Challenge and Observation
- There was no Risk Management Policy in place and hence clarity on FX P&L was missing.
- There was no benchmarking system to evaluate the performance of the treasury team.
- The client used to run the business on his own personal funds. The cost of which was around 7% per annum. No hedging of forex was done.
- The company had a working cycle of 2 months which used to require the working capital cost of 25 crores.
Process
- IFA team advised the client to opt for PCINR (Export packing credit in rupees) which his bank was ready to offer him at 7%.
- The client was eligible for a subvention scheme that would reduce the client's cost by 3%, bringing the effective rate to 4%.

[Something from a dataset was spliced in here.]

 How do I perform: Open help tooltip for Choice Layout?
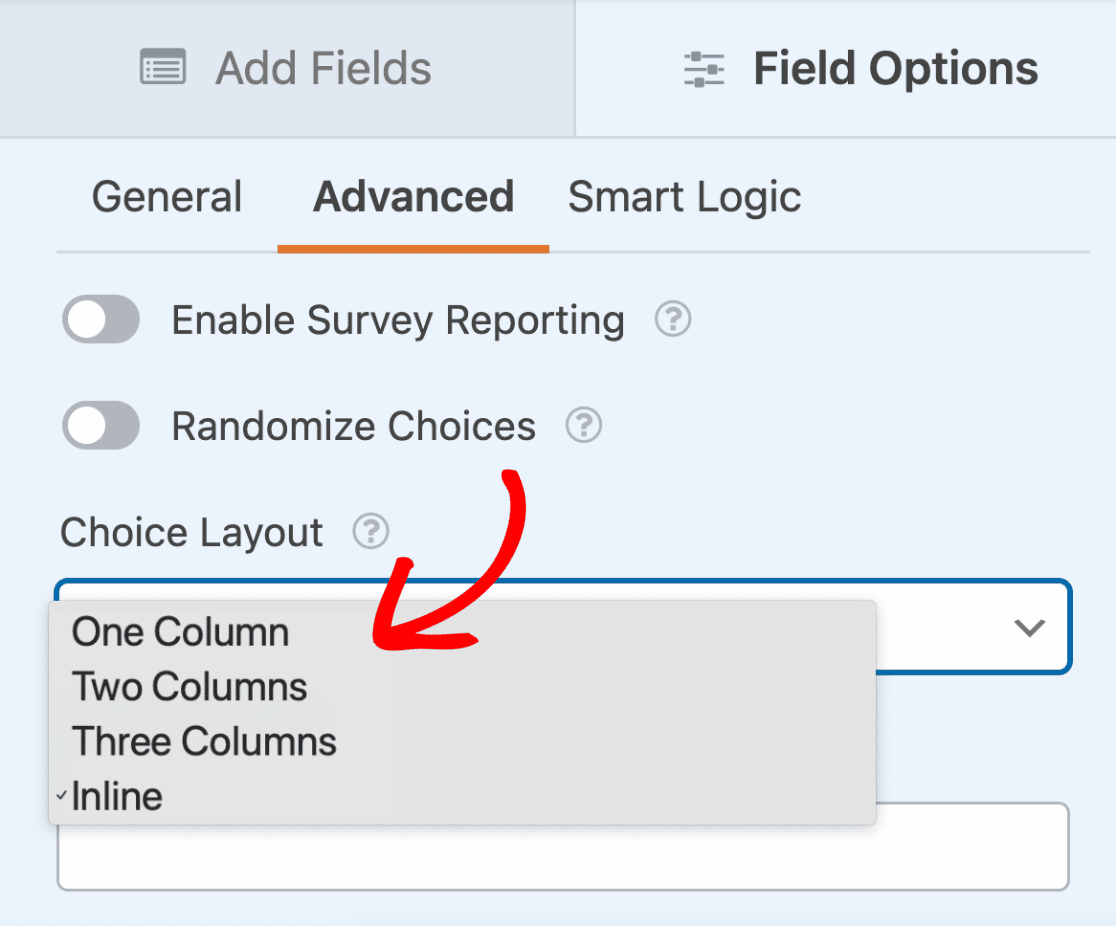[371, 531]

- IFA prepared a detailed Risk Management Policy based on the business of the company, profitability, FX exposure, cash flow, and understanding of the industry peers and their strategies.
- Risk Tolerances and Benchmarks were clearly defined and hedging strategies were designed accordingly using Forwards and Options.
Outcome
By following IFA Global’s recommendations , A Ltd.:
- Cost of the fund was reduced to almost zero (PCINR rate of 7%-3% subvention-4% forward premium earned)
- This resulted in to gain of around 1.75 crores of profit on 25 crores of working capital requirement.
- IFA was able to improve EBIDTA margins by 1.5 percent.
- IFA team also defined an FX profitability matrix.
- Most importantly volatility in FX was curtailed and brought within defined risk limits and certainty with an improvement in profitability.
- Improved the reporting and review system by forming a Foreign Exchange Risk Management Committee with relevant policies and systems.